What is needed here is an exact repetition of the records below, beginning at the line that has "Given: Show next" and stopping after the line that has "The image size is (959, 584).".

::::

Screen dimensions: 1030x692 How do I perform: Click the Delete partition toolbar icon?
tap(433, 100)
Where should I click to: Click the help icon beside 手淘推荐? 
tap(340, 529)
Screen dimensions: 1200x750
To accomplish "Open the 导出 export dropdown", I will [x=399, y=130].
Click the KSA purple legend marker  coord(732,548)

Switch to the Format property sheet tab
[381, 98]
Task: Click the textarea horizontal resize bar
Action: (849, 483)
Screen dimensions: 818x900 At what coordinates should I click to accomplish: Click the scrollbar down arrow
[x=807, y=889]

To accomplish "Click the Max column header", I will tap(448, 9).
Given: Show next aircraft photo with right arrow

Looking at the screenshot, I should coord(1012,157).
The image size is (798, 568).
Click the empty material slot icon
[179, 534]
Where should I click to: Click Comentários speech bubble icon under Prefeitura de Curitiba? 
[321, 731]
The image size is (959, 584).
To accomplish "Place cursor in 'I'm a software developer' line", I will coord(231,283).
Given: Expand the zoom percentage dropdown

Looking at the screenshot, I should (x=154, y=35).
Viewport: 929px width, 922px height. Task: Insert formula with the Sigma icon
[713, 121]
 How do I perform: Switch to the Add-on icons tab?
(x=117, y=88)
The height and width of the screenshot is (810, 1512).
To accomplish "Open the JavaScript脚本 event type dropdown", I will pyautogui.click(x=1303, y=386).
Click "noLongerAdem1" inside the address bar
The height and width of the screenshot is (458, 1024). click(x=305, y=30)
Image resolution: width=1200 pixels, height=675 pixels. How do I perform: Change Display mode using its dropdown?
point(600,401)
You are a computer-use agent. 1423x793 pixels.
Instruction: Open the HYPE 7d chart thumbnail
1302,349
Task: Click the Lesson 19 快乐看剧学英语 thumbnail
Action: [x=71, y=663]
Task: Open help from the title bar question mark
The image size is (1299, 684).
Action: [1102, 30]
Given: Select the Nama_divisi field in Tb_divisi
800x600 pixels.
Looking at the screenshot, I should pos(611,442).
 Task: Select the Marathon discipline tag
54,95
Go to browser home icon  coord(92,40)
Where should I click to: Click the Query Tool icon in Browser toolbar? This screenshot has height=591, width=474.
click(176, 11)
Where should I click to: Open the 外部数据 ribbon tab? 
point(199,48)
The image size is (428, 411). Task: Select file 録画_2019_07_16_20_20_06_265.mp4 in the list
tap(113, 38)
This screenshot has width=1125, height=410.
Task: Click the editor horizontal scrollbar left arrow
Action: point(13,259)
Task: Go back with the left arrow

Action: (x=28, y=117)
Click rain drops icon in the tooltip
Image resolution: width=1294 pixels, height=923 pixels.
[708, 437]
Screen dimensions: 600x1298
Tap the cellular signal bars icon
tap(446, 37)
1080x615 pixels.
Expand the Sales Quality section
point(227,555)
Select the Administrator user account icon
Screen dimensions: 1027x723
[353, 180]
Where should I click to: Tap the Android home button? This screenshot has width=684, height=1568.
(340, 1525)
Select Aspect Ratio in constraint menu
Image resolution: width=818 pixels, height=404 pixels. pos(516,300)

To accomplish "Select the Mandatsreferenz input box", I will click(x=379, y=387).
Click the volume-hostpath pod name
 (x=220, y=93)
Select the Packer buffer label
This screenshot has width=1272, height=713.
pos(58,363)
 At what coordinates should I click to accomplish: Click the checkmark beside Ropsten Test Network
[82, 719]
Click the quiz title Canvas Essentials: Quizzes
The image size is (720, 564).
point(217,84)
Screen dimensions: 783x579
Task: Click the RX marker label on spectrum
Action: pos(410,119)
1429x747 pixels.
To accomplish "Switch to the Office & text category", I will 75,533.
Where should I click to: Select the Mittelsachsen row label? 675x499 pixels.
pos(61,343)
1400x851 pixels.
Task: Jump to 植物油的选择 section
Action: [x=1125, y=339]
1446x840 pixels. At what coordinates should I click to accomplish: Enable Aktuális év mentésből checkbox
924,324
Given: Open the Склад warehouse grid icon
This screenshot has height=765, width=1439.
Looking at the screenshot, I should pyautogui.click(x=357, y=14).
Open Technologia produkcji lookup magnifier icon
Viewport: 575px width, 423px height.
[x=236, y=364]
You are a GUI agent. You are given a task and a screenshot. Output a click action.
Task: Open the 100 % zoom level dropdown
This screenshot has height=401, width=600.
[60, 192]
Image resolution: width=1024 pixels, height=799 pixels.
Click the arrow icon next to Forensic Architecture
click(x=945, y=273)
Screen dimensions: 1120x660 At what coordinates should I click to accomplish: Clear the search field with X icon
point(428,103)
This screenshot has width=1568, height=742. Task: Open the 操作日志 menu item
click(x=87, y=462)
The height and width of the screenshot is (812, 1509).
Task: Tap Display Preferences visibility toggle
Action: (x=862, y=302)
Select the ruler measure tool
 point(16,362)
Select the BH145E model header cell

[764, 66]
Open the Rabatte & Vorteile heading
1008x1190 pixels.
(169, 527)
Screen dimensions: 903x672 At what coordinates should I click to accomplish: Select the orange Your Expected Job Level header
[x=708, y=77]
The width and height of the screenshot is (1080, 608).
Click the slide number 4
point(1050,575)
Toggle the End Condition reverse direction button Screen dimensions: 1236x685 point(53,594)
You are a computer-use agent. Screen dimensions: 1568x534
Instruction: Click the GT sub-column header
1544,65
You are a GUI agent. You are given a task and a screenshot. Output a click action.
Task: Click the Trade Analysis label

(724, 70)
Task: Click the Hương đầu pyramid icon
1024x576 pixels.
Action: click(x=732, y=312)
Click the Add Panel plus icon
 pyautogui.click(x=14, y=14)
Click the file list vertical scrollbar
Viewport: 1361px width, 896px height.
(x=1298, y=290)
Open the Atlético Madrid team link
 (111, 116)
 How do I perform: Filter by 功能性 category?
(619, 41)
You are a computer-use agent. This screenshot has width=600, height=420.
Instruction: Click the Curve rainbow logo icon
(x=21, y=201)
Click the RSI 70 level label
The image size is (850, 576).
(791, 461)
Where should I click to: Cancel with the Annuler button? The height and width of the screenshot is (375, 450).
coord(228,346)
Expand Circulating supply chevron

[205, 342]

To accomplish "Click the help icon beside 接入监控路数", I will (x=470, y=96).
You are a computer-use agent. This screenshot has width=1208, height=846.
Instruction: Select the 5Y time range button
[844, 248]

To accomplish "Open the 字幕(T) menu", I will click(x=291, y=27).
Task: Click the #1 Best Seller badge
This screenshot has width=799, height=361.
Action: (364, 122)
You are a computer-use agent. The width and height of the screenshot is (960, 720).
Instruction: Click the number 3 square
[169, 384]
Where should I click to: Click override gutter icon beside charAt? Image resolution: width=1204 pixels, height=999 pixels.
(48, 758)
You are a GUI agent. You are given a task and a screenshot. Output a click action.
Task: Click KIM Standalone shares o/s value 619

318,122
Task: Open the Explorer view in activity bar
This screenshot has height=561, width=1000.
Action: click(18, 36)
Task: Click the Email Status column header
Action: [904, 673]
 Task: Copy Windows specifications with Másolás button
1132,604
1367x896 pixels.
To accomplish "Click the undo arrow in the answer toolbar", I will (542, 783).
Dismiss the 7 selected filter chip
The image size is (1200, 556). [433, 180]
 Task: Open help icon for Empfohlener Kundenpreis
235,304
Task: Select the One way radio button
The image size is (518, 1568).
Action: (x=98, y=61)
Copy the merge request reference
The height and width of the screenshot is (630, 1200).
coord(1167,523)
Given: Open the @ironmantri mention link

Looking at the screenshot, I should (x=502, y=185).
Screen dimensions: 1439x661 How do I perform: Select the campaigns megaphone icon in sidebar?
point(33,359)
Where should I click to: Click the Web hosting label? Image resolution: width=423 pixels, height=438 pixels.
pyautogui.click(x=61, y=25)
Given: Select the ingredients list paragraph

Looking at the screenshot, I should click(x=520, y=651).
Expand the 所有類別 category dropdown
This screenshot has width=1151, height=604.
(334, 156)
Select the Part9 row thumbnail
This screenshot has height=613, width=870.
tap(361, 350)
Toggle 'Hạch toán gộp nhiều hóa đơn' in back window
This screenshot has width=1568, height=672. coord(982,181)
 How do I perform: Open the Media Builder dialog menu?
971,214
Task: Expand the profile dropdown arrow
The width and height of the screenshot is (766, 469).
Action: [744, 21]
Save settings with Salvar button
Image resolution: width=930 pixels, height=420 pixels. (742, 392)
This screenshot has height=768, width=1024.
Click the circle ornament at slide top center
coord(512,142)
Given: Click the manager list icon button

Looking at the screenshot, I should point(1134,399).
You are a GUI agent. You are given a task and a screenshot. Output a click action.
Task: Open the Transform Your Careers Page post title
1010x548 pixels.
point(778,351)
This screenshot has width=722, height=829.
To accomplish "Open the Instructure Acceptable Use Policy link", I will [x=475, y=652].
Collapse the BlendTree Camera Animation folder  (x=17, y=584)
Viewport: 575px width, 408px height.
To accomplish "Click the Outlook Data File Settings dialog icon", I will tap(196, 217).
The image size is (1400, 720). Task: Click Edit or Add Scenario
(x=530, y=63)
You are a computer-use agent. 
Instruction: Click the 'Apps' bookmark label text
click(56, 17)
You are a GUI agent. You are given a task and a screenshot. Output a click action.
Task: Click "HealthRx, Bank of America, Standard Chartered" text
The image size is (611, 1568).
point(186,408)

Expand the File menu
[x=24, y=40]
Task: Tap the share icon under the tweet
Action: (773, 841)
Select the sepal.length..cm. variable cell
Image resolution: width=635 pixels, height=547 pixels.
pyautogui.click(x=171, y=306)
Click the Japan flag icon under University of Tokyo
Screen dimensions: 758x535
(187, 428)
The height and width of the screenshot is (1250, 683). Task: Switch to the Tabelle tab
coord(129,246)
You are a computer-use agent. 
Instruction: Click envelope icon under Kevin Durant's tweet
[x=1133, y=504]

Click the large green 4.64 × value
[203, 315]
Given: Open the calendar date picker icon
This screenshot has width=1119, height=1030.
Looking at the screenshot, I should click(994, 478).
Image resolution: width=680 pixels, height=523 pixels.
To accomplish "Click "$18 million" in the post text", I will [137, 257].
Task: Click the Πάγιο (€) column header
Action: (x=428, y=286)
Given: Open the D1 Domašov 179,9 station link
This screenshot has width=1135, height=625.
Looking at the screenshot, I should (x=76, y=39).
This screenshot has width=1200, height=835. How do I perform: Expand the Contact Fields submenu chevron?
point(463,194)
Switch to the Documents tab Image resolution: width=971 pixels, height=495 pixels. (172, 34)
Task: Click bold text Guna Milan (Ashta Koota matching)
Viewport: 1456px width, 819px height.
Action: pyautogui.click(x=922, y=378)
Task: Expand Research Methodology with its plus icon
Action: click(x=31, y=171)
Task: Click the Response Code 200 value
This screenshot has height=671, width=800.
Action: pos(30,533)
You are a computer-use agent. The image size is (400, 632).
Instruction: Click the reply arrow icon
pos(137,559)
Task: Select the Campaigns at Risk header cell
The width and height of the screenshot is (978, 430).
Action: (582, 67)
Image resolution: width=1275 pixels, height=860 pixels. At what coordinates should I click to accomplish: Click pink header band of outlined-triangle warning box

::::

Result of the task —
Given: Show next aircraft photo with right arrow

Looking at the screenshot, I should coord(1012,157).
The image size is (798, 568).
Click the empty material slot icon
[179, 534]
Where should I click to: Click Comentários speech bubble icon under Prefeitura de Curitiba? 
[321, 731]
The image size is (959, 584).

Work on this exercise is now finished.